Si de l’extérieur les droits fondamentaux doivent s’imposer face aux droits coutumiers, dans la pratique les droits coutumiers plus anciens et plus ancrés apparaissent parfois plus légitimes aux yeux de ces pratiquants.
Un célèbre proverbe africain affirme que « pour se réconcilier, on ne vient pas avec un couteau qui tranche, mais avec une aiguille qui coud ». Ce proverbe semble s’appliquer à la confrontation entre les droits fondamentaux et les droits coutumiers sur le continent africain. En effet, le quotidien des Africains est marqué par la cohabitation de mécanismes juridiques et judiciaires issus d’ordonnancements différents.

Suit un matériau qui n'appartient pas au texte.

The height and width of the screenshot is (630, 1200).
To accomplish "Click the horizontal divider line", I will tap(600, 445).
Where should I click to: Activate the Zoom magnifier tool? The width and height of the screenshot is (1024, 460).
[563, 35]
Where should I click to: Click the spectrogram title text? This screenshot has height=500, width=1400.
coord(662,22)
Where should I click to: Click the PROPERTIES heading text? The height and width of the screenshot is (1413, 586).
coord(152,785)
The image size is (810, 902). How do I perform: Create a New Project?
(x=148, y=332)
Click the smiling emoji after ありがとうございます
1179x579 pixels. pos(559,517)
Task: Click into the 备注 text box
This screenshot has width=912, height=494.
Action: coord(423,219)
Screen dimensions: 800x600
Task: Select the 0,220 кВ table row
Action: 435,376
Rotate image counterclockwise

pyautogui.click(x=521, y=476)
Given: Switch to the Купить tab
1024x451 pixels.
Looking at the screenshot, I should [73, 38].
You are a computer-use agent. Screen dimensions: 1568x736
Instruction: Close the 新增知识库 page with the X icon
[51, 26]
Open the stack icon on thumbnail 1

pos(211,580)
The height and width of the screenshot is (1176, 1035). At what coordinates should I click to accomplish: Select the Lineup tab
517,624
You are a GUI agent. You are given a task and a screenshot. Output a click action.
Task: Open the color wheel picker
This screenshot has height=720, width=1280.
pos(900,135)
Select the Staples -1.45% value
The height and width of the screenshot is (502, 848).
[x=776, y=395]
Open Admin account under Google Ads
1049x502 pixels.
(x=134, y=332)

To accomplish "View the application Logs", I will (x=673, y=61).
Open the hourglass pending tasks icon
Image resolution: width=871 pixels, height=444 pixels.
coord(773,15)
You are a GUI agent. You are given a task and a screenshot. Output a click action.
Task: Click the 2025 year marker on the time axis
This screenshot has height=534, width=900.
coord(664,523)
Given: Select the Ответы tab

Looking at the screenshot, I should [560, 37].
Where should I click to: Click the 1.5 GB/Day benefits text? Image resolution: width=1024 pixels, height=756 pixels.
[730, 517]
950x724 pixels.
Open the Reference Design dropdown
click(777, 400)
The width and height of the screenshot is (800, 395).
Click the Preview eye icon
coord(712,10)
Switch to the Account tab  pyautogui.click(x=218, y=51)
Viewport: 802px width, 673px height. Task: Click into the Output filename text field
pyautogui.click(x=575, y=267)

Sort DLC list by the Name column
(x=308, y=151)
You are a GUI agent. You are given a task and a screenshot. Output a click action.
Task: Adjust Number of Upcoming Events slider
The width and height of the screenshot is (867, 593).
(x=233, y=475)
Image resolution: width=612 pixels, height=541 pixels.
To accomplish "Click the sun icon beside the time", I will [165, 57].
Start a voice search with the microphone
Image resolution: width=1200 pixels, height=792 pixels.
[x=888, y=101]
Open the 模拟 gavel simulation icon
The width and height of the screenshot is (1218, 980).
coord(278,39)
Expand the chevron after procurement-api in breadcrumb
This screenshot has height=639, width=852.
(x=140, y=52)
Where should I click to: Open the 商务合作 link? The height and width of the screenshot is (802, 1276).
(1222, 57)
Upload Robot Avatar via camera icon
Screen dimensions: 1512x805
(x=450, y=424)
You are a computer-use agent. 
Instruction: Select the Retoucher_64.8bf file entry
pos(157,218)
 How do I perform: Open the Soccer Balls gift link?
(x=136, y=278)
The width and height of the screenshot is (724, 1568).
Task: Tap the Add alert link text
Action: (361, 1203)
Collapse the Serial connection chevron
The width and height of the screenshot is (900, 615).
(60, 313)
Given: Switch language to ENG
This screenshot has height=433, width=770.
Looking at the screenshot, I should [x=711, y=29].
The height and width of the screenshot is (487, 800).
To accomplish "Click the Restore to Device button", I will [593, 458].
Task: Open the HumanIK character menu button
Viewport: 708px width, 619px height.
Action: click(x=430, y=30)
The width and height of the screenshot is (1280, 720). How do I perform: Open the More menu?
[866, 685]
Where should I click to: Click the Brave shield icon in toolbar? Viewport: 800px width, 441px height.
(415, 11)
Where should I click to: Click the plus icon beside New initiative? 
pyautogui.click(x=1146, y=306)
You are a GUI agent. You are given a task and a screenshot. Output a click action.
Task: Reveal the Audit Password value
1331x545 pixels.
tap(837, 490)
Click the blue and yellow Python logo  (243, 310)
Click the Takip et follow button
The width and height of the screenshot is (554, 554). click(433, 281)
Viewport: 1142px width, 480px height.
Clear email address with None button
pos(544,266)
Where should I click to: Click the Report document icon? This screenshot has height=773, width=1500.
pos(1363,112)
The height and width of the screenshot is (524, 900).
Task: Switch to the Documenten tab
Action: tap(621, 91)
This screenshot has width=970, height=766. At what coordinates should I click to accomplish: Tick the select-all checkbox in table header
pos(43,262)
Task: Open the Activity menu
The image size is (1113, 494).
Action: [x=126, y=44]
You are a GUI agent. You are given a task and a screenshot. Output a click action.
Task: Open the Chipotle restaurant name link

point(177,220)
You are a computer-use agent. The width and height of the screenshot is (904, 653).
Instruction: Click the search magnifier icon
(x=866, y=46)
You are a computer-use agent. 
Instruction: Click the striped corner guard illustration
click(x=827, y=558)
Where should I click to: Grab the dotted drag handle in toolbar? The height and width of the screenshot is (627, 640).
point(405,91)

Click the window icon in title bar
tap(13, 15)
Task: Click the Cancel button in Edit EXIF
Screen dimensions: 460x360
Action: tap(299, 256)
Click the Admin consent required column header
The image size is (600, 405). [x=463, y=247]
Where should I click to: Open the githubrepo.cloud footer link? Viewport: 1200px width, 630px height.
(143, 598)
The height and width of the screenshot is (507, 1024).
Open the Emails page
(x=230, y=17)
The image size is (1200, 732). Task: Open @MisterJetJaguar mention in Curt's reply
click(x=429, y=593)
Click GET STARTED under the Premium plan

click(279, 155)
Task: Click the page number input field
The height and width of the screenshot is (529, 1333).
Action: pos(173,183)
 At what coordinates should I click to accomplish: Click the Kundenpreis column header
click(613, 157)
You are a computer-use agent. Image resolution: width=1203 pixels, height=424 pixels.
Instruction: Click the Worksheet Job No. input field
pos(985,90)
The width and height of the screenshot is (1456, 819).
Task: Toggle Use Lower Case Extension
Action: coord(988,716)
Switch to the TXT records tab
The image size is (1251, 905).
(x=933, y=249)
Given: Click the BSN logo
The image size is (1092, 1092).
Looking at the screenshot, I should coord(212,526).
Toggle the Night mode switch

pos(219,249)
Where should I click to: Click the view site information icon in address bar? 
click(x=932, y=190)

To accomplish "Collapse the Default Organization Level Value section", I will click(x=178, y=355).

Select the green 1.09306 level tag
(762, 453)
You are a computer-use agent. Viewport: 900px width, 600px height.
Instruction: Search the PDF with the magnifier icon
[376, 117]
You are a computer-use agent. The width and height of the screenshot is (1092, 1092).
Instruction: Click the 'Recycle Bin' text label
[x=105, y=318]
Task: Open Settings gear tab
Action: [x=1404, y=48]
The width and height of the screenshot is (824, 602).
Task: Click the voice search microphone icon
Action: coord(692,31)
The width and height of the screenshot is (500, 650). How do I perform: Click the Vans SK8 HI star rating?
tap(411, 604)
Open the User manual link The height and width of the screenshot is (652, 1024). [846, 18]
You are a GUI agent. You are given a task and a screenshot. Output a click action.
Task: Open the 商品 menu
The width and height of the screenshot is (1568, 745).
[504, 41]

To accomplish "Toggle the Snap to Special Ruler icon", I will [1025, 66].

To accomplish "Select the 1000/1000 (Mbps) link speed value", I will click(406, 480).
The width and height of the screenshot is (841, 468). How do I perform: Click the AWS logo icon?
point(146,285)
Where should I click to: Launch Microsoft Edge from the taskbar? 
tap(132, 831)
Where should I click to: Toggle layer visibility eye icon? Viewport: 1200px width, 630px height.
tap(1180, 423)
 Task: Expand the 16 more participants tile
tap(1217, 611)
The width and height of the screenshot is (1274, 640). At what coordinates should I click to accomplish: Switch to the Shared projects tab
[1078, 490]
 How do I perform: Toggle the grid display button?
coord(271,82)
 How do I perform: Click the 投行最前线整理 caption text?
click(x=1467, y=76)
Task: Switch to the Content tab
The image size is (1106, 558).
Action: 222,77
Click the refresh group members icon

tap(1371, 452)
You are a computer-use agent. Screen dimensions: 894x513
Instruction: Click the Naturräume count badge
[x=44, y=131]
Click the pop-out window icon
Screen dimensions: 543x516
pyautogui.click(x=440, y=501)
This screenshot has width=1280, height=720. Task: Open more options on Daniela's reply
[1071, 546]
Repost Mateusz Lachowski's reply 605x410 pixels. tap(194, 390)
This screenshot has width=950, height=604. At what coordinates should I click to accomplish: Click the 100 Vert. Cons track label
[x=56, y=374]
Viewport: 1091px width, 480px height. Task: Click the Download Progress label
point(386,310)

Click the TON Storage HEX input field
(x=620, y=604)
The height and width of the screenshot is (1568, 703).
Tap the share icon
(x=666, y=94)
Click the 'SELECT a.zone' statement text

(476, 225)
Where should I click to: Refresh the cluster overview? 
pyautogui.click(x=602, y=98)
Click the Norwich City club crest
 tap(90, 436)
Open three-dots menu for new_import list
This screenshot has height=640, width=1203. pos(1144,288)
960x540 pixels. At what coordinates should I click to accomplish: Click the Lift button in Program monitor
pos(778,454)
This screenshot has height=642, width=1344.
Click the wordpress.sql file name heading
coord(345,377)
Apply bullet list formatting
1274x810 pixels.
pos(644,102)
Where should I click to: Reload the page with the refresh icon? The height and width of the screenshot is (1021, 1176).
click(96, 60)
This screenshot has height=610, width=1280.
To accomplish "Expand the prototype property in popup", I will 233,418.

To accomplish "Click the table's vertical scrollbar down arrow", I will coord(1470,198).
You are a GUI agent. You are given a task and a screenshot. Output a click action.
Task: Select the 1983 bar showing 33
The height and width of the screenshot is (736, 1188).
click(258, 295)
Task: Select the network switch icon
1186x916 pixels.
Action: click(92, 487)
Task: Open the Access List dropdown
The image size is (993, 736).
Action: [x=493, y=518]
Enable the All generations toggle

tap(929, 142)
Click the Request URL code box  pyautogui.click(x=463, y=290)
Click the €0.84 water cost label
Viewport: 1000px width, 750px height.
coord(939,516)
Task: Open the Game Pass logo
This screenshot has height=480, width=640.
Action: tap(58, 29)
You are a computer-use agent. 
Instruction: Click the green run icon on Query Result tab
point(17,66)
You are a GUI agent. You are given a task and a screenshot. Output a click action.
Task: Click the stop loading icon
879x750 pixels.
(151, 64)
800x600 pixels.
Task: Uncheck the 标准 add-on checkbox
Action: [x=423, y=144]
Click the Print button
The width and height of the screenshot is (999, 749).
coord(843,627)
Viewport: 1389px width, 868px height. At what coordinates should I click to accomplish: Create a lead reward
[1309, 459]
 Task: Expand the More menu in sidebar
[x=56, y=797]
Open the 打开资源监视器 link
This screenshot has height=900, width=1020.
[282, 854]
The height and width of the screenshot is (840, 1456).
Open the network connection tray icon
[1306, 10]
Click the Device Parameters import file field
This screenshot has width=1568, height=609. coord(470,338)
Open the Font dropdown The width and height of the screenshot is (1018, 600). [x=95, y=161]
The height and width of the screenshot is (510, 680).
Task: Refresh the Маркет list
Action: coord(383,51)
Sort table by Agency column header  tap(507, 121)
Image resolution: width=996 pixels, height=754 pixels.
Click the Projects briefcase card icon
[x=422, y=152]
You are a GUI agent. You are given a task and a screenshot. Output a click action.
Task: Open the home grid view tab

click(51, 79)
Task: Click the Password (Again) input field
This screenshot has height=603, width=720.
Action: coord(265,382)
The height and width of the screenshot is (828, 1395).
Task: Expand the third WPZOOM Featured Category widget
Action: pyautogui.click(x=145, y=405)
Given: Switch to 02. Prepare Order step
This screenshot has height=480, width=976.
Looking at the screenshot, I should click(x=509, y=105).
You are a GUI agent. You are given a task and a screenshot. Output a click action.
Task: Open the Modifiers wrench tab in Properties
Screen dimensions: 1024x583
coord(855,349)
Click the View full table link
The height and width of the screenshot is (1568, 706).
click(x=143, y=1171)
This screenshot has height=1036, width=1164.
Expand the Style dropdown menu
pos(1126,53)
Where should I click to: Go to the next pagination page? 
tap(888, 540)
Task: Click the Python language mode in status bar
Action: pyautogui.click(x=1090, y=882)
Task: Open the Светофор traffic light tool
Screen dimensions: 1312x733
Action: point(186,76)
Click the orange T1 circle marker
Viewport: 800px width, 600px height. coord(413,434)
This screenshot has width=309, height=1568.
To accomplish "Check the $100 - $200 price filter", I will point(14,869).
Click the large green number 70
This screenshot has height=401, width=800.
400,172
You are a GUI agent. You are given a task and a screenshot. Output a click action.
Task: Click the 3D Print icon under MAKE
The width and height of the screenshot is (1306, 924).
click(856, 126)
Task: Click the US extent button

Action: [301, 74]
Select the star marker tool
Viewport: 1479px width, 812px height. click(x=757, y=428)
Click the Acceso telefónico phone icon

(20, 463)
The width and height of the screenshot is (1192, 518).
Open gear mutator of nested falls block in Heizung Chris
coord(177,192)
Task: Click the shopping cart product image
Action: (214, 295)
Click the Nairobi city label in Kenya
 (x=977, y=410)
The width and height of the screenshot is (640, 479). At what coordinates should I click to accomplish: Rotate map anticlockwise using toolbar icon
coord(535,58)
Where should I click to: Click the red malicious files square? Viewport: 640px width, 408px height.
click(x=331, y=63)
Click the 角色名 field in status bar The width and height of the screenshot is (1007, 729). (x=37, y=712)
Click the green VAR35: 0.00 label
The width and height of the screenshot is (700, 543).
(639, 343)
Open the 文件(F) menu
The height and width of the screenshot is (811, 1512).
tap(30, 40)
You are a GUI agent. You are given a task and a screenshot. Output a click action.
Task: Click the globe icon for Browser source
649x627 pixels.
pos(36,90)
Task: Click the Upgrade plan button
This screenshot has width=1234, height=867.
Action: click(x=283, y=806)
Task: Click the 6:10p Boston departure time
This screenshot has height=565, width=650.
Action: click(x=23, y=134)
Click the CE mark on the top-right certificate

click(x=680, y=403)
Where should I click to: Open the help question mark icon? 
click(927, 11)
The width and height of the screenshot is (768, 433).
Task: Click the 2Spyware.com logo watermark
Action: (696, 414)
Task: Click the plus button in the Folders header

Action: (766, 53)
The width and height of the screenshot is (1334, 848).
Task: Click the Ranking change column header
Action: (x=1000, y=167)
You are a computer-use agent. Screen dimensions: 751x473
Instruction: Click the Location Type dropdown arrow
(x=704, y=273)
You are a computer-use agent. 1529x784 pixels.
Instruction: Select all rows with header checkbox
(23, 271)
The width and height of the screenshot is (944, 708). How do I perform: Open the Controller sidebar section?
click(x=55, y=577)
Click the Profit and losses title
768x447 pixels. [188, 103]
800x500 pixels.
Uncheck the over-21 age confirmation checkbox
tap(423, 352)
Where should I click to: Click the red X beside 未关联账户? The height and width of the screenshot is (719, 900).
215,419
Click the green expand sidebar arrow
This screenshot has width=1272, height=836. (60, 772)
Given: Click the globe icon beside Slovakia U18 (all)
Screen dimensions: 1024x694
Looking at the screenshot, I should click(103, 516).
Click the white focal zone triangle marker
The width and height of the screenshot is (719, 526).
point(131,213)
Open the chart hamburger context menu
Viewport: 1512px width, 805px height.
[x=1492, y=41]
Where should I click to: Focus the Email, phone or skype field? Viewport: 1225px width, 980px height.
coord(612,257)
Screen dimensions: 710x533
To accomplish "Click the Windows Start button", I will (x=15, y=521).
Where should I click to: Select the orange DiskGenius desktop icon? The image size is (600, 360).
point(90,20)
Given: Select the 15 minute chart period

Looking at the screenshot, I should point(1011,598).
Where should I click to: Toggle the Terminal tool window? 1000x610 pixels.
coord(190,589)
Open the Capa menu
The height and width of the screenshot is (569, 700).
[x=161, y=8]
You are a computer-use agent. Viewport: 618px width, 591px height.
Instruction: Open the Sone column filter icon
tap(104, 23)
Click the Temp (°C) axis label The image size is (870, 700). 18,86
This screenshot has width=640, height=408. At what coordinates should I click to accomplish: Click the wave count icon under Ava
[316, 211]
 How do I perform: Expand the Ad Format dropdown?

Ils sont confrontés, d’une part, à l’ordre coutumier qui comprend les règles coutumières, auxquelles peuvent s’ajouter le droit musulman, et d’autre part, à l’ordre étatique qui comprend les règles dites modernes inspirées de la tradition occidentale.
Selon le Pr Denis-Segui, « les États d’Afrique noire francophone ont, dès leurs naissances, trouvé dans leurs berceaux une législation composite et assez complexe »(1). La célèbre jurisprudence gabonaise de l’affaire de « l’Homme singe » du 22 avril 1964 du tribunal correctionnel de Boué reconnaît de manière implicite le poids du domaine coutumier dans la société et de surcroît sur la justice étatique. En l’espèce, un meurtrier a été jugé non coupable du fait de pratiques magiques et sorcières(2). Si de l’extérieur les droits fondamentaux doivent s’imposer face aux droits coutumiers, dans la pratique les droits coutumiers plus anciens et plus ancrés apparaissent parfois plus légitimes aux yeux de ses pratiquants.
Il semblerait donc nécessaire d’aller vers une conciliation des deux droits. C’est-à-dire, de rechercher un équilibre juste, à la fois pour les pratiquants, mais aussi pour la promotion des droits fondamentaux. Toutefois se pose la question en cas de contradiction entre ces deux droits. En effet, si certains droits coutumiers peuvent encourager, voire être plus protecteurs que les droits fondamentaux, d’autres en revanche peuvent leur porter atteinte.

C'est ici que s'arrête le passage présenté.